The discovery pro is what the NAV units are called on the MK7 platform. Never knew the nomenclature for the Atlas platform.
Thanks for the info.
You still need a NAV enabled system for the gauges to work.


----------



## ice4life (Nov 6, 2017)

EPilot said:


> The discovery pro is what the NAV units are called on the MK7 platform. Never knew the nomenclature for the Atlas platform.
> Thanks for the info.
> You still need a NAV enabled system for the gauges to work.


Yeah VW has been renaming their systems and it is getting so confusing- I'm pretty sure you're right that it used to be called Discover Pro MIB and that was the larger screened version of the older hu which was found only on the e-golf in the US. 

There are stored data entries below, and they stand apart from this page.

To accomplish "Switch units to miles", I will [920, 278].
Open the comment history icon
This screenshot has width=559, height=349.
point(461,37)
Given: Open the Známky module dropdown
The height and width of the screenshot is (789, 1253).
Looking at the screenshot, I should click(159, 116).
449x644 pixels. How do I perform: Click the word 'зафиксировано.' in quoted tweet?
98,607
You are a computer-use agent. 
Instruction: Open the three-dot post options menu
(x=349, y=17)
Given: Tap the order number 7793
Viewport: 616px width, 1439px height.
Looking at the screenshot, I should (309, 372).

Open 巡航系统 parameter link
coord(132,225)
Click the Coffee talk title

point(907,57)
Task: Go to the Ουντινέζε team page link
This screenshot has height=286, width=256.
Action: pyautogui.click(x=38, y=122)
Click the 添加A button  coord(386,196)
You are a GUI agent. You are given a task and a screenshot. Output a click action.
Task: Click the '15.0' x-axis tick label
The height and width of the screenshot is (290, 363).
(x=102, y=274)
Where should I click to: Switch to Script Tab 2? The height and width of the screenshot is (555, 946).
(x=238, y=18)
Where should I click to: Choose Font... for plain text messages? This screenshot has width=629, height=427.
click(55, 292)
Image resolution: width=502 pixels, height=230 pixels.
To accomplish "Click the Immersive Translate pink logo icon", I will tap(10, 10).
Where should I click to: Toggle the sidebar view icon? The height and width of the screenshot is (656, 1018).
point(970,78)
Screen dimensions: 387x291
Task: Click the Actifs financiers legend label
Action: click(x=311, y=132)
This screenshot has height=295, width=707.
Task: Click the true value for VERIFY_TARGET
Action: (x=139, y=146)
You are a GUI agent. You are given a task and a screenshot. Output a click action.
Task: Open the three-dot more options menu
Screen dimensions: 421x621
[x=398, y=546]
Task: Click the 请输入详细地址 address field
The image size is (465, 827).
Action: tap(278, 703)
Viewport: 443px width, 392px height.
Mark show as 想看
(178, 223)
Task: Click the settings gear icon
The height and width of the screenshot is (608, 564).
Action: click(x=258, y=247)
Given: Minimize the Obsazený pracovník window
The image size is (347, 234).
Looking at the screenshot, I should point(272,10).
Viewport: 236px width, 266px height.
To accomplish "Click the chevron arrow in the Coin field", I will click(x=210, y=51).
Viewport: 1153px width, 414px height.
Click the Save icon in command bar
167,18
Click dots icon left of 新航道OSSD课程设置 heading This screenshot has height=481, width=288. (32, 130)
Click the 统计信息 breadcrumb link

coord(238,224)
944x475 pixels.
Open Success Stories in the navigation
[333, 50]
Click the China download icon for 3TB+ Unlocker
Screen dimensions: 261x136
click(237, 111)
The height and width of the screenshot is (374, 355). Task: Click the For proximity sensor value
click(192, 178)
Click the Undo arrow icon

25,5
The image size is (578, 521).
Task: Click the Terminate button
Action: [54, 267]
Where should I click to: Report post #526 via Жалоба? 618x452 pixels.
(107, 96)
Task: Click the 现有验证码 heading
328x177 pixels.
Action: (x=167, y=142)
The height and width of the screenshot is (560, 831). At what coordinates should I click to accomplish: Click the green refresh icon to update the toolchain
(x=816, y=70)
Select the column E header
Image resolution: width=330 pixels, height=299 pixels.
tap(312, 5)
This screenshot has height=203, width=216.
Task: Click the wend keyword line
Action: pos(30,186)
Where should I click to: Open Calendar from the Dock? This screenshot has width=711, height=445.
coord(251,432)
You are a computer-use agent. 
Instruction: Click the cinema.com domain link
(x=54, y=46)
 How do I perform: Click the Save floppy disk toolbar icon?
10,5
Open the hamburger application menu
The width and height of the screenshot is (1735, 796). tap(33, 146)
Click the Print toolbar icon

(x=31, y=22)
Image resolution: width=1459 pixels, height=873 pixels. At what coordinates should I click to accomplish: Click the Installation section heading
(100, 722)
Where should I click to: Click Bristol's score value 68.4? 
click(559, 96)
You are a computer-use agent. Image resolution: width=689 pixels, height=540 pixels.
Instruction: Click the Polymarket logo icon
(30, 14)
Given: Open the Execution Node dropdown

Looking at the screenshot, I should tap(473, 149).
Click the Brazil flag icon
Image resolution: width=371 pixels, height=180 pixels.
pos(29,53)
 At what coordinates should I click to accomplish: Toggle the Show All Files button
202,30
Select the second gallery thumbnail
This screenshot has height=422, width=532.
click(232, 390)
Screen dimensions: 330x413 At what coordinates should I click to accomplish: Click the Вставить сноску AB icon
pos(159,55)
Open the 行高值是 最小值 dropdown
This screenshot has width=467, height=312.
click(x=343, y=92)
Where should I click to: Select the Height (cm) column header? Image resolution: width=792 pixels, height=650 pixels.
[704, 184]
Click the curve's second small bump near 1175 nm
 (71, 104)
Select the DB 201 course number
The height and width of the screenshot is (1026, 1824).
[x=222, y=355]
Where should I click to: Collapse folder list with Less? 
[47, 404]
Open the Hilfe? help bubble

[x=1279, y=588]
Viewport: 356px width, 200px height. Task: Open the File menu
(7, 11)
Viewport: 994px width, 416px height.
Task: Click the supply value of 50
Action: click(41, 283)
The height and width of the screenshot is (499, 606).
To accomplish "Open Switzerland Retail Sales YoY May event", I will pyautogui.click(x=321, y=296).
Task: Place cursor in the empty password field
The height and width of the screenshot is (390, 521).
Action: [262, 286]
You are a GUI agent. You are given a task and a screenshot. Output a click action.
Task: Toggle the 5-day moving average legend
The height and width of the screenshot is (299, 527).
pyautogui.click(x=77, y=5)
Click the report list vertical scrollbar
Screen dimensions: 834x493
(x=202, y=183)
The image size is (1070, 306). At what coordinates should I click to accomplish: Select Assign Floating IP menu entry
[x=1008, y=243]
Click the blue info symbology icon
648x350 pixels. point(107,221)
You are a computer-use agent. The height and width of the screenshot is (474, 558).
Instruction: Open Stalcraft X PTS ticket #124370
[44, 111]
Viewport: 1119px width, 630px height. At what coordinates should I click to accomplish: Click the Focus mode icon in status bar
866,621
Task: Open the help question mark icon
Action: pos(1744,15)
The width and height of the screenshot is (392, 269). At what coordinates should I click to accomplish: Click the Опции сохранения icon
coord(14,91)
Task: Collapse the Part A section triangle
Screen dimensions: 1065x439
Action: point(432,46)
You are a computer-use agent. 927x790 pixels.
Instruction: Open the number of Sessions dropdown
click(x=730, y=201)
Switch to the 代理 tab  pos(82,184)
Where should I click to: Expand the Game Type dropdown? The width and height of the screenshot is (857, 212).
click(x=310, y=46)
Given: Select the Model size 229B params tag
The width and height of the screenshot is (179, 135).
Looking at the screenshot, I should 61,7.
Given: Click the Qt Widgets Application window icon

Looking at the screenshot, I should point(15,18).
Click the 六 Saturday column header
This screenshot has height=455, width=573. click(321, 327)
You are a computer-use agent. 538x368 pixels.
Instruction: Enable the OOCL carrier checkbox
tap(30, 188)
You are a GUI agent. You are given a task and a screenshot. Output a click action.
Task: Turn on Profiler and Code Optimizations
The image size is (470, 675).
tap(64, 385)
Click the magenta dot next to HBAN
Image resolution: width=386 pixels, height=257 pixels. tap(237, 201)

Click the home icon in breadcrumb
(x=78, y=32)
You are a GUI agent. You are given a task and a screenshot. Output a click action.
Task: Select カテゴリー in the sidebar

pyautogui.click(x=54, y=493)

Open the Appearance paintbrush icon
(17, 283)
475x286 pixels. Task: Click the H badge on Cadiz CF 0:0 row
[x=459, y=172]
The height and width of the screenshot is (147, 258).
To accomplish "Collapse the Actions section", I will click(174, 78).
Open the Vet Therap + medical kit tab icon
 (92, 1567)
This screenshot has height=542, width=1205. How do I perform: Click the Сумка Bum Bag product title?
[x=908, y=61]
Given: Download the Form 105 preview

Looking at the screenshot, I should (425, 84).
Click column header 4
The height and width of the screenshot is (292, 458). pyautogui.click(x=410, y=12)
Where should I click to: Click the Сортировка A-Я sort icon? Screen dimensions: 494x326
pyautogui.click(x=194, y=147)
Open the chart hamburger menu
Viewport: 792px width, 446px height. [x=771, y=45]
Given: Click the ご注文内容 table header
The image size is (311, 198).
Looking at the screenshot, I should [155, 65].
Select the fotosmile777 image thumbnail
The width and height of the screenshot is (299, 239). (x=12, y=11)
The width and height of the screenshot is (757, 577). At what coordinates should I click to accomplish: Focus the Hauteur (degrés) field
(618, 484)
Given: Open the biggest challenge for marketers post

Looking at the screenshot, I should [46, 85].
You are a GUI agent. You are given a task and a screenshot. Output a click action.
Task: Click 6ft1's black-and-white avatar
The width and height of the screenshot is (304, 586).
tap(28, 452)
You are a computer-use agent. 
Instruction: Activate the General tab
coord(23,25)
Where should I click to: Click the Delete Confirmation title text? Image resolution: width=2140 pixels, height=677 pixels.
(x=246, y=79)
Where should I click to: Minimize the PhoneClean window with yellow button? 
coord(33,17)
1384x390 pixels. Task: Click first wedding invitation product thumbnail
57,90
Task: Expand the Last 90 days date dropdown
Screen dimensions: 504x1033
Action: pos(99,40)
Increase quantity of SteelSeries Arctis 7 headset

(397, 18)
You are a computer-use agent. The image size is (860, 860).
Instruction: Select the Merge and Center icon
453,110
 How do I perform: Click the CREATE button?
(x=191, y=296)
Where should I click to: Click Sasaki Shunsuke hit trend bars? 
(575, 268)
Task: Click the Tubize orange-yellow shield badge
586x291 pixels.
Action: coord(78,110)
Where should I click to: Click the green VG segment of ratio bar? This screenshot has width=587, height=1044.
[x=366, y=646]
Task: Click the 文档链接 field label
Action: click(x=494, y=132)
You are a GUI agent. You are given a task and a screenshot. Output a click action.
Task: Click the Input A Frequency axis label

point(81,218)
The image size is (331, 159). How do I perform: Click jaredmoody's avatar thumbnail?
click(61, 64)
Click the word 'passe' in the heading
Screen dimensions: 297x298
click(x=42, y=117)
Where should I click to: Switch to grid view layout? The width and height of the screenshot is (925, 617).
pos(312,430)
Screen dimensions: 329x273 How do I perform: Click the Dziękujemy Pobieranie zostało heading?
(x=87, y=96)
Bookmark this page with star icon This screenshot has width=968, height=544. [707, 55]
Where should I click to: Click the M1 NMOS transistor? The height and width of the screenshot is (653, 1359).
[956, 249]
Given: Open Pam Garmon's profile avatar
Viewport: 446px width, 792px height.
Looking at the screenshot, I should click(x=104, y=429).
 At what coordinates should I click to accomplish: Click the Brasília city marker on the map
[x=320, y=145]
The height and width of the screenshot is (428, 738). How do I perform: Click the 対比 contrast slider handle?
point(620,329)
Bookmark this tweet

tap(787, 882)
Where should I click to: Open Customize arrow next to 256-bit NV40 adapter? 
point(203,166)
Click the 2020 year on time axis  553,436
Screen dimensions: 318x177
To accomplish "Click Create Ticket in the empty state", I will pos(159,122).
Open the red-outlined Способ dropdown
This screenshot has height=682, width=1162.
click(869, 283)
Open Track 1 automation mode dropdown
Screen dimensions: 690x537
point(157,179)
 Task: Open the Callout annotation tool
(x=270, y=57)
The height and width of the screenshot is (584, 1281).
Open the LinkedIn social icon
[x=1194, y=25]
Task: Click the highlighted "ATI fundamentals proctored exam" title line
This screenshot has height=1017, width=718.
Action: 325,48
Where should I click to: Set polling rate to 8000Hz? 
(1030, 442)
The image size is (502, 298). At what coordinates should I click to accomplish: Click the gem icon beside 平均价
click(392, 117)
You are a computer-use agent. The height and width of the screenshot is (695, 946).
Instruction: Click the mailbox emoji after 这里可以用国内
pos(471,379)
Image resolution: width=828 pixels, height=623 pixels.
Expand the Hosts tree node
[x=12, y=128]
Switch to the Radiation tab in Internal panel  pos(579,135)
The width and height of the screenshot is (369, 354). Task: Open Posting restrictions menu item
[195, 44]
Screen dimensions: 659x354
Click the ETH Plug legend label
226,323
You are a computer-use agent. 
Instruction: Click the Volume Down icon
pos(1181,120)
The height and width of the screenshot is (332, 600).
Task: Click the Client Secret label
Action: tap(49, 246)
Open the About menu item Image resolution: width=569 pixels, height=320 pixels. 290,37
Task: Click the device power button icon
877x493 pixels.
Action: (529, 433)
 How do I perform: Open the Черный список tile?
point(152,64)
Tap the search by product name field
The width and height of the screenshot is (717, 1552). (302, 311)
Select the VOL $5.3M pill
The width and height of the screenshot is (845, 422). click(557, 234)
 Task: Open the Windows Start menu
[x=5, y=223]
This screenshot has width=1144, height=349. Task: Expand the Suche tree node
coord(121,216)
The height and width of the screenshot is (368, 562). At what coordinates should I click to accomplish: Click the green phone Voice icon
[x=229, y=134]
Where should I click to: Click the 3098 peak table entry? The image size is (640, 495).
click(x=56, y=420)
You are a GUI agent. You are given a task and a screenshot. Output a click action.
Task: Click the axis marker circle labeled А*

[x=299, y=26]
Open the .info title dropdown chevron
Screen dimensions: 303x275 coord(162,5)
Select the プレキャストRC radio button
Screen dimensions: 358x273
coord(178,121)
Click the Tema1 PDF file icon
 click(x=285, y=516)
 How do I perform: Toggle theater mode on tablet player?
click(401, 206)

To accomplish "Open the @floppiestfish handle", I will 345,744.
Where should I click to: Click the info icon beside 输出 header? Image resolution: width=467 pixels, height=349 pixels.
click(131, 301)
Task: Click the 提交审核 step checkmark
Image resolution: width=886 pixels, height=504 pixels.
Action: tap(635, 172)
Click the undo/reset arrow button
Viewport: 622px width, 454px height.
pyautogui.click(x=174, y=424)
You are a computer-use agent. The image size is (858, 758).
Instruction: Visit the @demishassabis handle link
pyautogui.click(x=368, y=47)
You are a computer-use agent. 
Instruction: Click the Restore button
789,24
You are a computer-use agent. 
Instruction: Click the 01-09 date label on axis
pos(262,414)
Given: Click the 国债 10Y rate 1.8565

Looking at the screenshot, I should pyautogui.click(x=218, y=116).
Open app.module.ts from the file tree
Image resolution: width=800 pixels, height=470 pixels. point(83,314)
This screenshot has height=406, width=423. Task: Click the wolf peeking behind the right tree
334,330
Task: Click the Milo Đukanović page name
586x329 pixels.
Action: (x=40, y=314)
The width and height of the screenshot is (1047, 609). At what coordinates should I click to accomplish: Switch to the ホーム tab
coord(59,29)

Now we are only getting discover pro on e-golf and golf r (maybe something to do with EU vs MX). 

As for the Atlas, it seems that both the 8" systems are called Discover Media (although wouldn't it make more sense to call it Discover Media and Discover Nav for the SEL Prem?) and this can be misleading as the nav system has additional capabilities like off road monitoring and WLAN. 

I wonder why the offroad monitor would only be on the nav version? Maybe the altimeter measurement is part of the GPS antenna?


----------



## EPilot (Jul 27, 1999)

ice4life said:


> I wonder why the offroad monitor would only be on the nav version? Maybe the altimeter measurement is part of the GPS antenna?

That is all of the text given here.